Source passage —

+--

As a third example, Figure 14(c) presents the supplementary contribution learned during the locomotion learning on different terrains, where the robot exploited and combined the locomotion skills learned under different terrains. Initially, the robot acquired the first and second locomotion skills for the flat rigid floor and thin mat. On the thick sponge, the robot learned to utilize 56% of the supplementary contribution from the locomotion on the flat rigid floor plus 44% from that on the thin mat to prevent its legs getting stuck in the thick deformable (soft) terrain. Next, after returning to the thin mat, the robot learned to incorporate the newly acquired skill as the contribution rose from 0% to 15%. After that, on the rough paver, it found that the locomotion on the flat rigid floor could be reused; additionally, it supplemented the locomotion skills on the thin mat and thick sponge to ease the learning, contributing to a slight increase of the reward, as shown in Figure 9(c). Interestingly, on the inclined paver, the robot autonomously learned to supplement a majority of 47% from the locomotion on the flat rigid floor/rough paver given that the inclined paver was similar to the rough paver, differing only in the inclination. Finally, on the gravel field, it used 37% of the contribution from the locomotion on the thick sponge to deal with the deformable nature of the gravel field, combined with 29% of the contribution from the locomotion on the flat rigid floor/rough paver to deal with this rough terrain.

3.5. Interpretation and modification

To present and validate the interpretability of GOLLUM, this study employs both empirical demonstrations and quantitative comparison.

+--

To be done —
A – Reproduce the locomotion learning passage starting at "3.5. Interpretation and" and ending at "and quantitative comparison.", swapping "interpretability" for "explainability".
B – Condense the paragraph of the locomotion learning passage that opens with "As a third example" into a bulleted list that keeps its main facts.
C – Extend the locomotion learning passage past its final sentence.

Information given —
+--

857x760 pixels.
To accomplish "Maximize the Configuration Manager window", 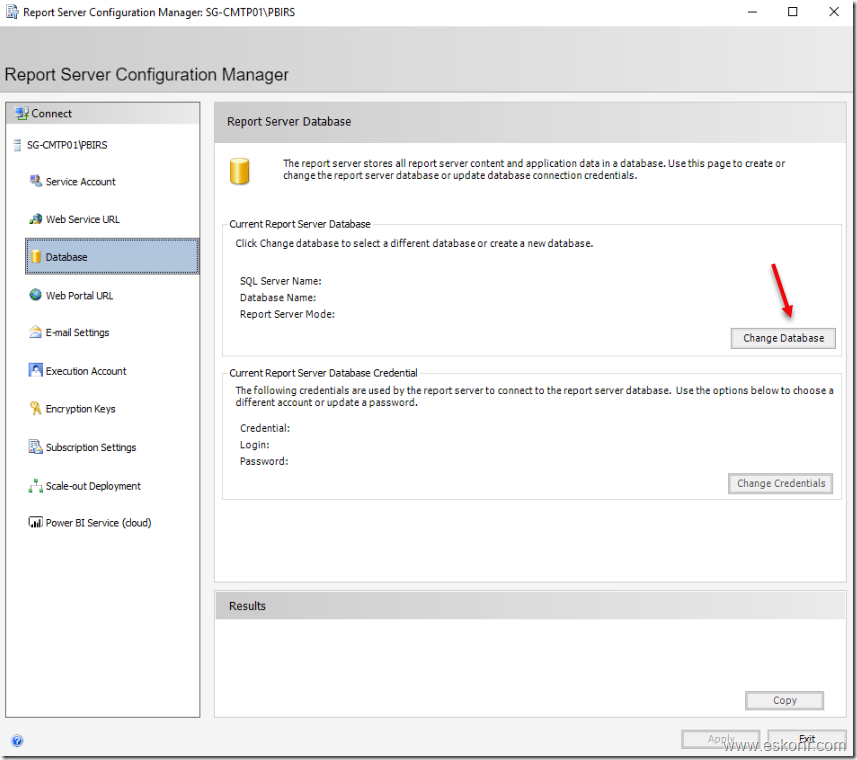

+--

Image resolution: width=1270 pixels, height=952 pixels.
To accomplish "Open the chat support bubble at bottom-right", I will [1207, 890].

+--

Exercise responses —
A –
3.5. Interpretation and modification

To present and validate the explainability of GOLLUM, this study employs both empirical demonstrations and quantitative comparison.

B –
- Figure 14(c) shows the supplementary contribution learned across terrains, with the robot combining skills learned on different terrains.
- The first and second skills were learned on the flat rigid floor and thin mat.
- Thick sponge: 56% from the flat rigid floor plus 44% from the thin mat, keeping the legs from getting stuck in soft terrain.
- Return to thin mat: the new skill's contribution rose from 0% to 15%.
- Rough paver: reused the flat rigid floor skill and supplemented it with the thin mat and thick sponge skills, giving a slight reward increase (Figure 9(c)).
- Inclined paver: 47% from the flat rigid floor/rough paver, as the inclined paver differs from the rough paver only in inclination.
- Gravel field: 37% from the thick sponge for its deformable nature plus 29% from the flat rigid floor/rough paver for its roughness.

C –
To empirically demonstrate the interpretability and its benefits, three characteristics of GOLLUM: decomposability, transparency, and simulability (Arrieta et al., 2020; Glanois et al., 2021; Lipton, 2018), are presented. First, decomposability is achieved as GOLLUM is built from different interpretable modular layers combined with column-wise subnetworks, making it a white-box model. As shown in Figure 1 and https://youtu.be/PxAl___xCT8, each component in an “interpretation coordinate” serves a specific function for a certain action, with each network parameter having a distinct function as summarized in Table S1 in the supplementary document. Second, transparency is reflected in how learning resembles training multiple stacked linear regressions with sparse inputs, as illustrated in Figure 15(a) and (b). The weights for behavior classification directly reflect the contributions of sensory feedback signals for behavior transitions (Figure 15(c)). Additionally, the learned weights for output and pattern mapping are adjusted toward previously tried leg configurations/actions and previously accessed patterns/skills with high rewards (Figure 5 and eq. (12)). Lastly, simulability is demonstrated by the ability to convert a trained neural control network into a behavior model (Figure 15(c) and https://youtu.be/EGElrNx_kCE), revealing the organization of complex behaviors and their transitions. By possessing these three key interpretation characteristics, GOLLUM allows for understanding of how the robot adapts to different conditions. It achieves this by combining neural control networks trained under various conditions (Figure 15(c) and https://youtu.be/EGElrNx_kCE) and adjusting network parameters, for example, increasing the locomotion frequency parameter (increasing τ_i, https://youtu.be/MWWjpvYuwh0 after 0:50 mins), to achieve desired behaviors without the need for additional training.

Figure 15.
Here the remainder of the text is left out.